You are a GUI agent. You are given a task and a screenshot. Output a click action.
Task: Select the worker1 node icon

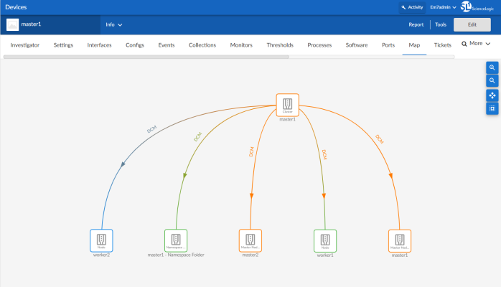pyautogui.click(x=325, y=240)
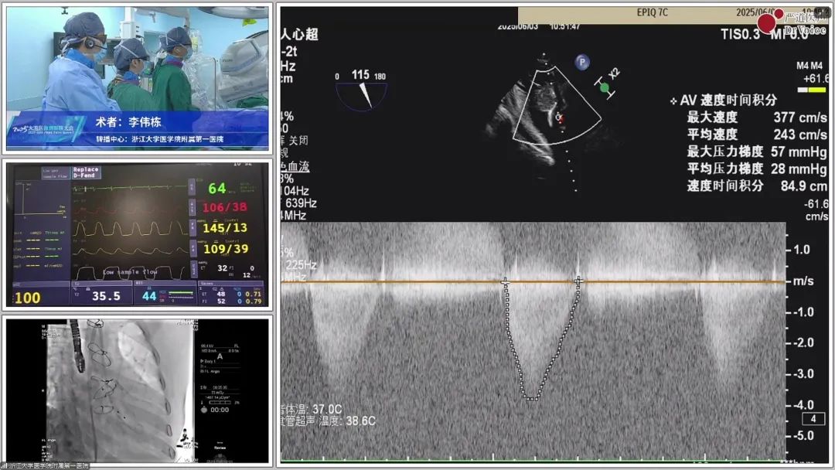Open the fluoroscopy X-ray thumbnail
Viewport: 835px width, 470px height.
coord(138,390)
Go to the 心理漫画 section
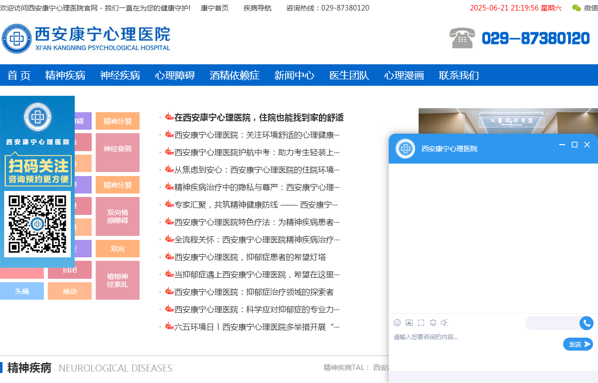Screen dimensions: 598x383 tap(404, 75)
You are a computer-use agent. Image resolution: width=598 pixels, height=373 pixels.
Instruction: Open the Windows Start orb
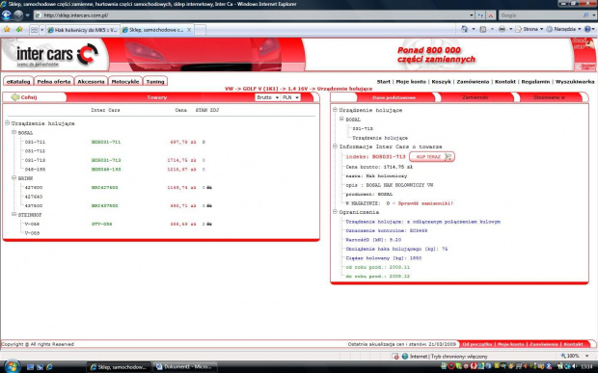tap(12, 366)
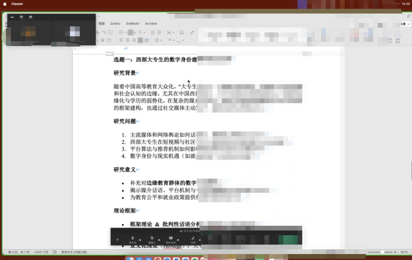Toggle justified text alignment
The height and width of the screenshot is (260, 412).
point(140,40)
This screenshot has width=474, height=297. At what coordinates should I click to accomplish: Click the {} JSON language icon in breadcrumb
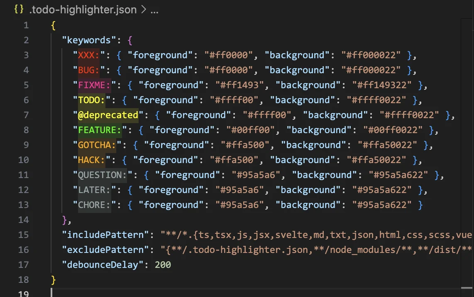coord(19,9)
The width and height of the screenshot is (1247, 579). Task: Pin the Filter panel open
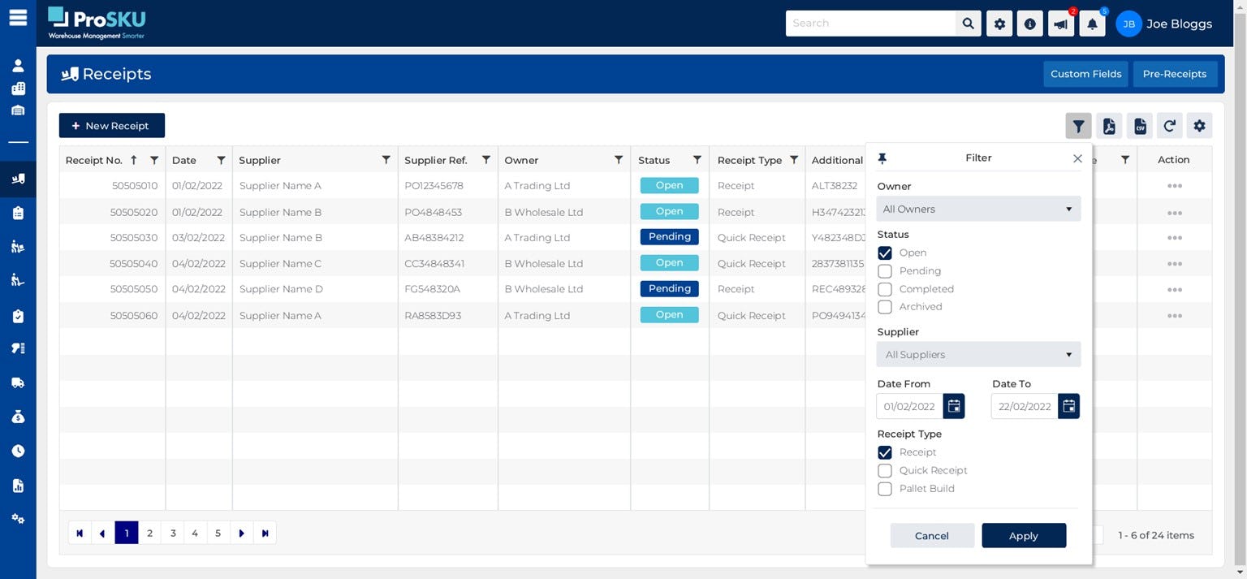882,158
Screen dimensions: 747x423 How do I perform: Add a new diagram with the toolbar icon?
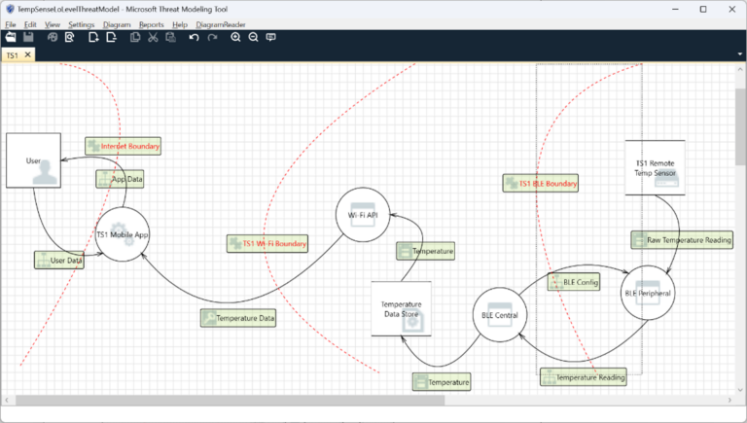93,37
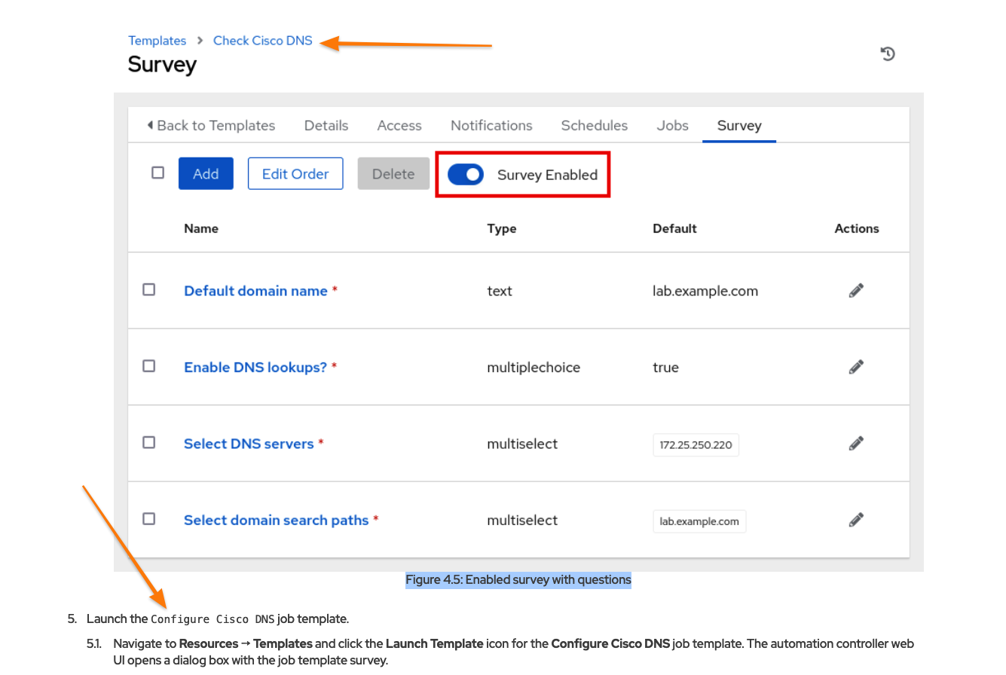This screenshot has height=675, width=1006.
Task: Open the Select domain search paths question
Action: click(276, 521)
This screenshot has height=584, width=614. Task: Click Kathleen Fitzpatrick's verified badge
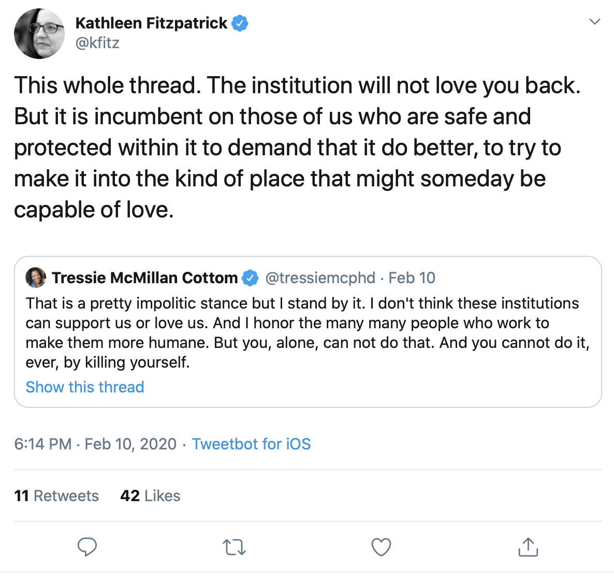tap(240, 22)
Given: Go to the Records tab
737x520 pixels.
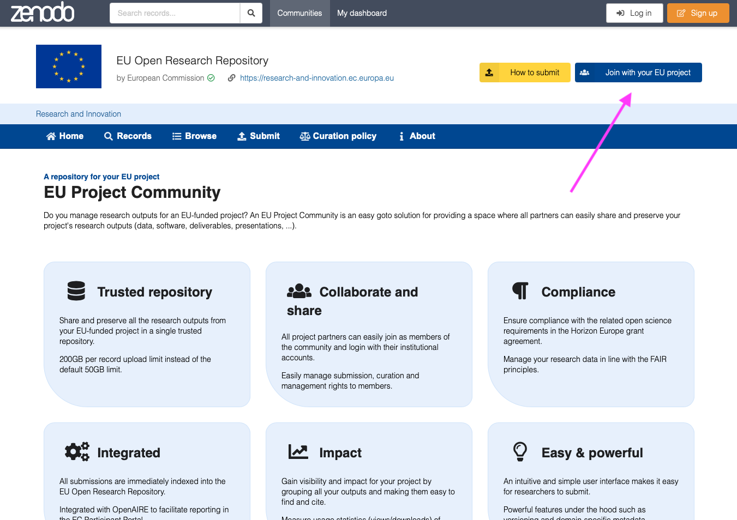Looking at the screenshot, I should 128,136.
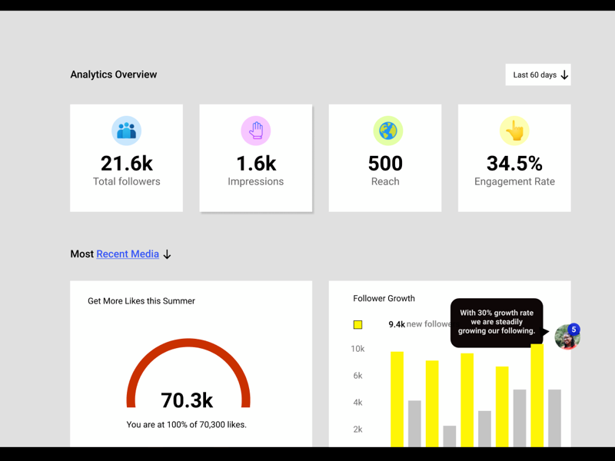
Task: Click the arrow icon inside the Last 60 days button
Action: tap(566, 75)
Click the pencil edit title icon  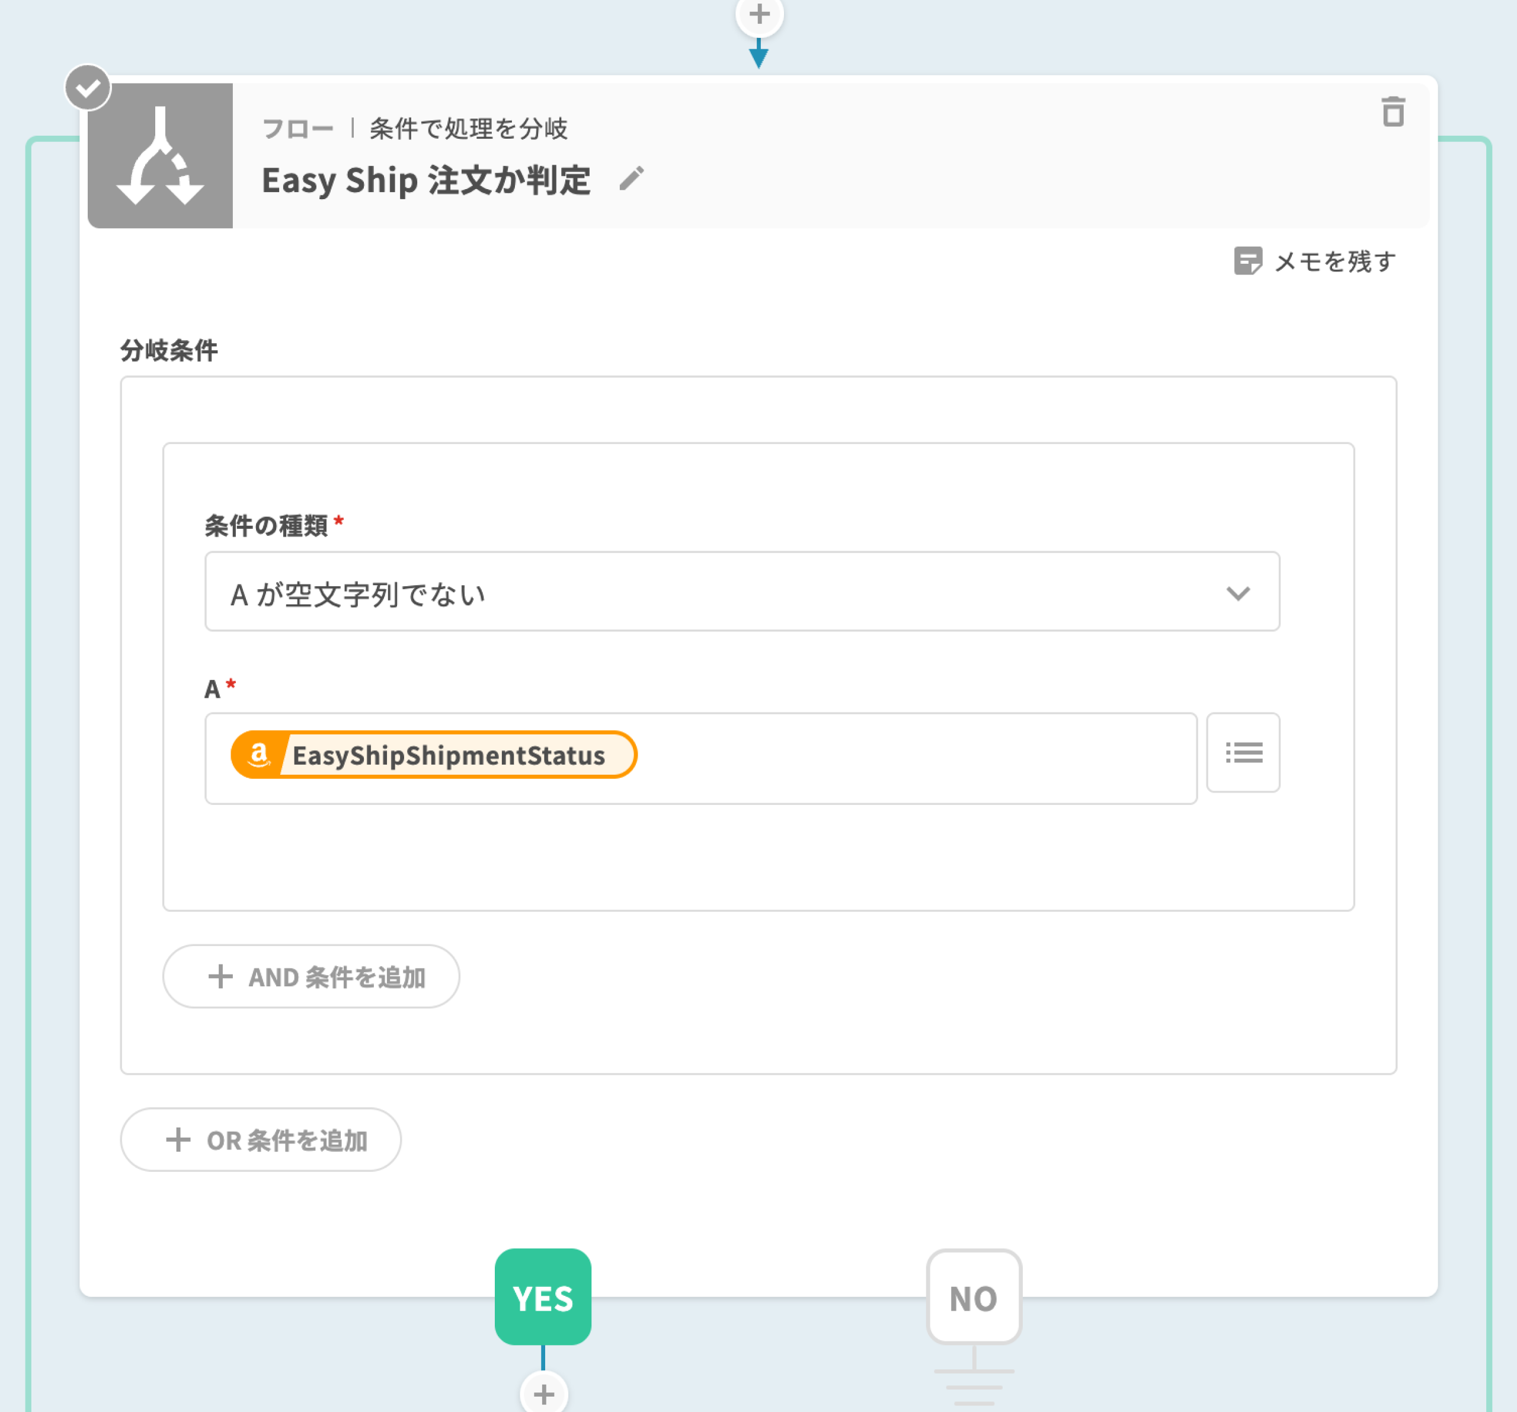631,179
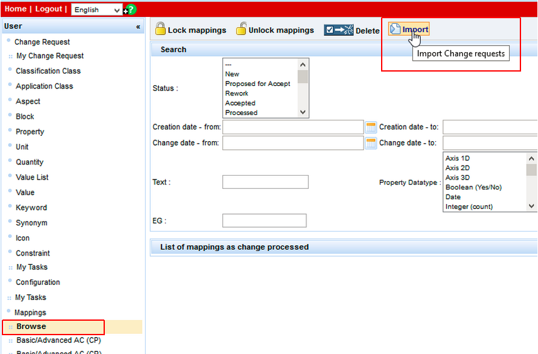Open the English language dropdown
The image size is (538, 354).
click(97, 10)
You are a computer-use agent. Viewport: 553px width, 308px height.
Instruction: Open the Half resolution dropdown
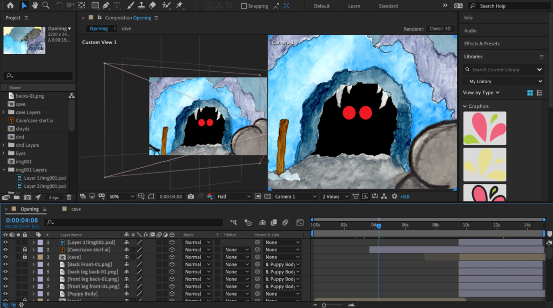tap(233, 196)
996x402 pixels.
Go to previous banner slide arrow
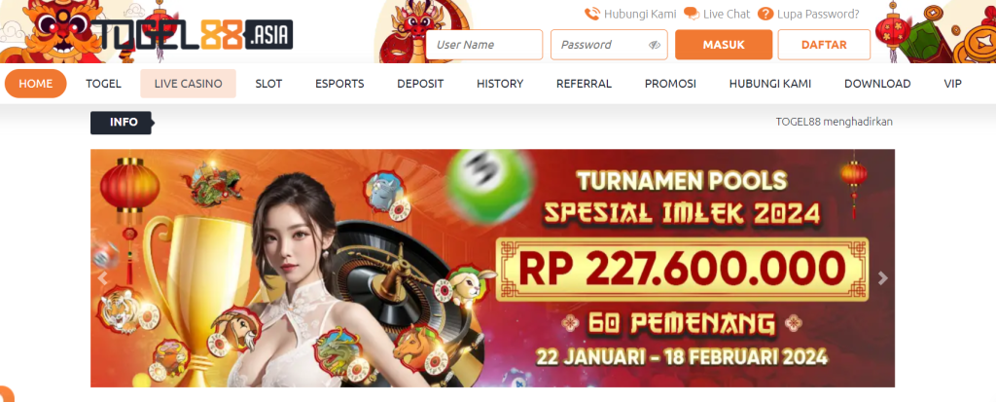pyautogui.click(x=101, y=278)
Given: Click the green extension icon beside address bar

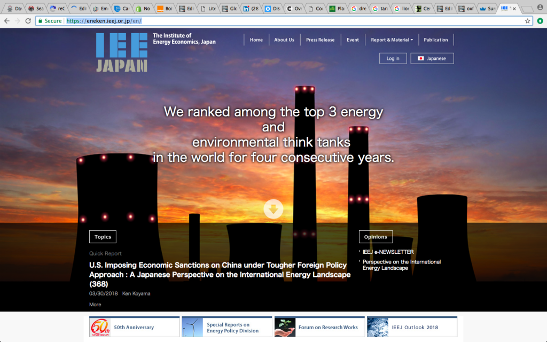Looking at the screenshot, I should point(540,21).
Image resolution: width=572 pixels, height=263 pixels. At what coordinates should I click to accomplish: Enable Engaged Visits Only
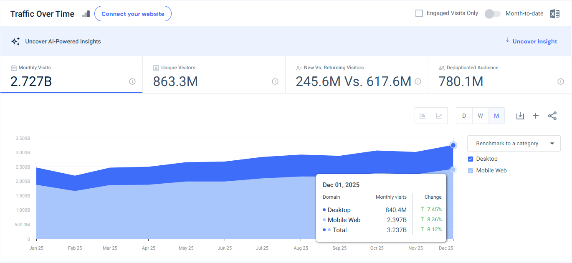(x=419, y=13)
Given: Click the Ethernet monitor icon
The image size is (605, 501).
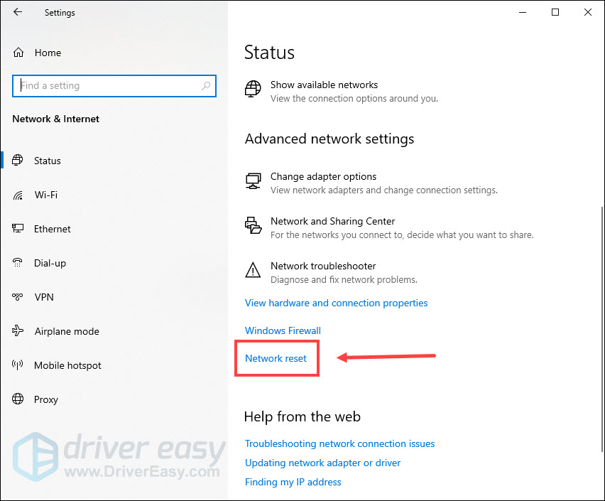Looking at the screenshot, I should (x=19, y=229).
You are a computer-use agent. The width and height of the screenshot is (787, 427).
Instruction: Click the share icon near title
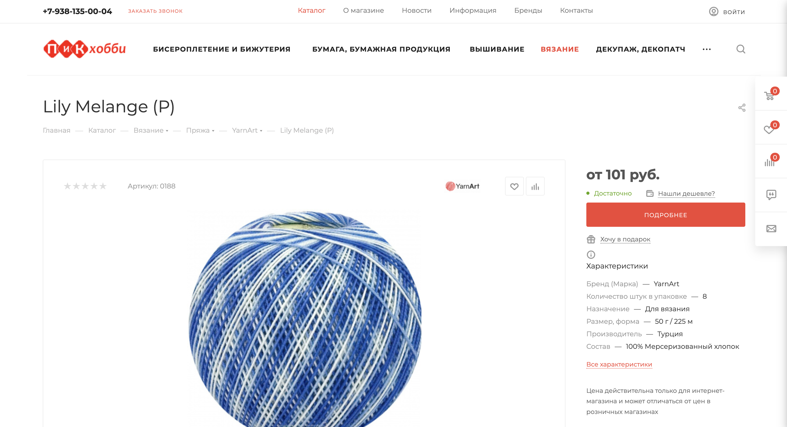742,108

___

▸ TASK GOAL: For each line above that includes "agent", make a copy.

▸ ANSWER BELOW:
You are a GUI agent. You are given a task and a screenshot. Output a click action.
You are a computer-use agent. Image resolution: width=598 pixels, height=373 pixels.
You are a computer-use agent. Viewport: 553px width, 308px height.
You are a computer-use agent. The width and height of the screenshot is (787, 427).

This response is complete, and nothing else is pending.